Reflecting pools were dry but I could imagine how they looked filled.

Rising almost hidden 3o feet above the busy streets below it, the roughly one-mile-long elevated portion of the Promenade Plantée is supported by the Viaduct des Arts, a series of 70 arches that were once part of an old crumbling railroad viaduct rescued from scheduled demolition and restored in 1998. The Viaduct is now home to a restaurant and cafe, several furniture showrooms, 45 studios of interior designers, cabinet-makers, sculptors, ceramicists, tapestry-makers, violin and flute makers, furniture restorers, and more.


An outdoor gallery: the trellised wall beside the stone and painted facade was a study in contrasts.

My journey began on the ground-level portion of the park, a few blocks off the Place Felix Eboué where the Avenue Daumesnil intersects the Boulevard de Reuilly. I tend to be geographically challenged, and my GPS did not show an entrance, nor were there any signs confirming I was anywhere near the park.
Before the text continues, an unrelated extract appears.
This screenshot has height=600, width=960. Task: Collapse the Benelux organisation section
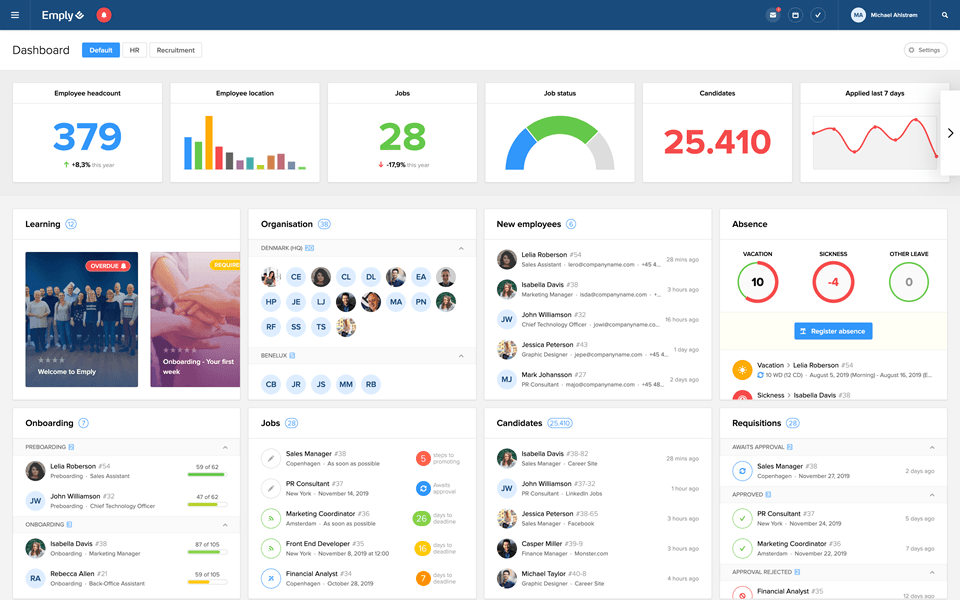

Although I speak French, when I asked several passersby, no one could direct me there. After wandering about the neighborhood a bit, I happened upon an inconspicuous stairway where I spotted a small sign marking one of the park’s entrances.

Descending the flight of stairs, I found myself on the sought-after verdant path, which delivered me into an underground tunnel-turned-grotto with waterfalls. The pass-through offered the pleasant sound of trickling water as I approached the other end. I hadn’t yet reached the elevated portion of the park.

After the Allée Vivaldi, there is a little bonus gift from the Jardin de Reuilly. A tiny detour into this charming park took me off the path for a moment, but one that was well worth it. I found a perfect bench for an afternoon snack.

The Promenade includes some incredibly narrow passages. Just after crossing the footbridge to the elevated portion above, the walkway passes through two buildings where pedestrians squeeze their way between the structures that look like they were once one but were later sliced down the middle. Like a living being with many personalities, each part of this elevated park offered a different view of the city, accompanied by all its Parisian scents and flavors.

Joggers ran by, mothers pushed strollers, and lovers walked arm in arm or kissed on park benches as I navigated the linear greenscape past roses and hollyhocks while inhaling the potent scent of rosemary wafting in the breeze.

Arched grapevine trellises, allées of bamboo, and columns of fragrant flowers punctuate the Promenade, all landscape elements marking various design periods in garden design history. And, ah! There were so many roses!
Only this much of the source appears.